GIVEN PROBLEM » Arrange the rows below as a Markdown table with the columns "Line No." and "Content," numbering each row and leaving out any blank lines.

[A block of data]
====

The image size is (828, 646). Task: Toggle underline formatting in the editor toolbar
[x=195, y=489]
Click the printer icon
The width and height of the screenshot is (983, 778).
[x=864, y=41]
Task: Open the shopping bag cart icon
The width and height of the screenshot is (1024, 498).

====

SOLUTION TO THE PROBLEM »
| Line No. | Content |
|---|---|
| 1 | The image size is (828, 646). Task: Toggle underline formatting in the editor toolbar |
| 2 | [x=195, y=489] |
| 3 | Click the printer icon |
| 4 | The width and height of the screenshot is (983, 778). |
| 5 | [x=864, y=41] |
| 6 | Task: Open the shopping bag cart icon |
| 7 | The width and height of the screenshot is (1024, 498). |